その為なら、きっと何でも出来ると、そんな根拠のない自信を、いつの頃からか持ち合わせるようになっていた。
「優さん。」
「ん?何?」
「私、隠してたことあって。」
「何何?」
「門限…ないんです。」
「は?」
彼の目が少し変な風に光った気がした。嫌われる前兆なのだろうか。でも、このまま嘘つくなんて私、もう耐えられない。

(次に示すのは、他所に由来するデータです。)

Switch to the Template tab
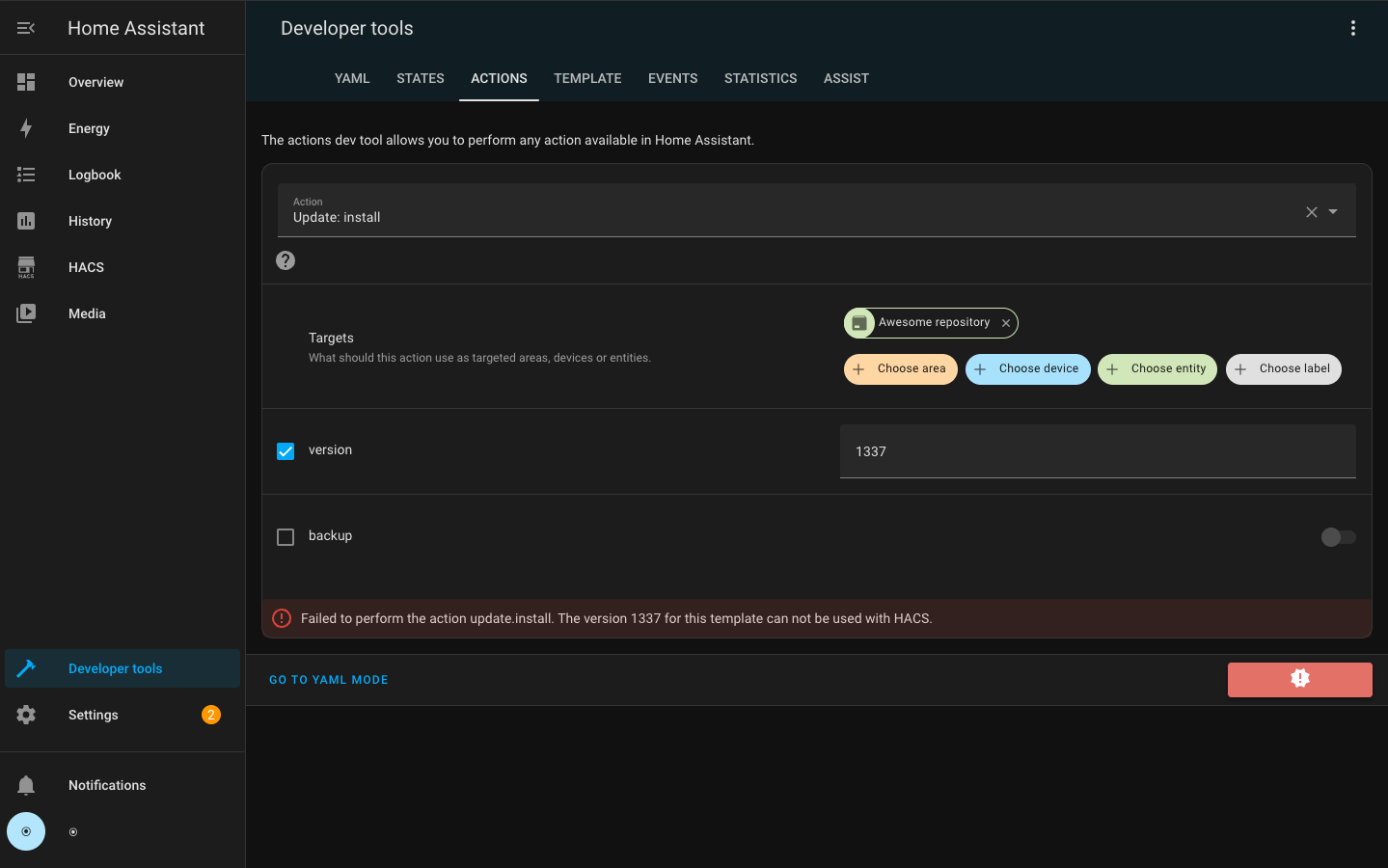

「いや、ちゃんと連絡すれば大丈夫っていうか。私よく進学校通ってる友達の家で宿題するから、苦手な科目あって、それ数学で。たまに全然わかんなくなって、でも友達上位トップ3に入る才女だから、いつも遅くまで教えてもらってて、それで夜遅くなると、友達のお母さんが、お母さんって料理本出してるくらいのすごい有名な人らしくて、試作品なのって言ってよくケーキとかフランス料理?みたいなの食べさせてくれて、せっかくだし泊っていってねって言われることあって、それで、だから帰りは連絡すれば大丈夫だと思う。だから今夜も連絡すればきっと…」
「よく噛まずにそこまで早口で話せるね。」
「え、そんなことは…」
「それさ、俺のとこ泊るって正直に言ったらまずくない?」
「そこはちゃんと…」
「ちゃんと、何?」
「それなりの言い分を考えます。」
「嘘、ついちゃうんだ。」
彼がすっと手を握ってきた。恥ずかしくてすかさず離そうとしたけれど、彼の握力が学年一位だという事をすっかり忘れていた私は、全然敵わない彼の力にただただ戸惑っていた。
「だって、一緒に…」
「ん?何?」
「勉強得意な人のとこに泊るって言う。」
「それ、さっき言いかけた事じゃないでしょ。」
「え。」
彼は先程よりも手を少し強めに握って、目線を私のところまで落としてくれた。
彼の背は高い。彼の背はこれからも伸びていくだろう。
私は彼と釣りあえるような女性になれるのだろうか。私は漫画に出てくるような、目のキラキラした可愛い女性になれるのだろうか。
「まあ、いいや。嬉しい事聞けたし、満足だわ。帰ろう。俺、炭酸にするから。夕は桃ティーね。貸して。」
「え、でも、私自分で買う。」
「ここは奢らせてよ。その代わり、さっき言いかけた事、後で聞かせて、ね。」
「あ、はい。」
「後、何回かキス、してもらうから。」
「え!!」
「結構敬語多かったですよ、山下さん。」
「優さんだって今!」
彼はピーチティーを天井にかざして私をちらっと見て、真っ直ぐレジに向かった。
「俺はキス全然できるから。夕からしてくれるのが貴重なんだから。待ってて。すぐ買ってくる。」
「お願い…します。」
「今のも、カウントに入れとくからね。」
「ちょっと!」
「ではではいってきまーす!はは。」
私はきっと、彼にこうやって振り回されていくんだな。
あ、言い方が悪かったですね。
私はきっと、彼にこうやって導かれていくんだな。
恋は、キラキラして、素敵なものなんだって、彼が教えてくれたように。
私は恋をしてます。今は、堂々とそう言えます。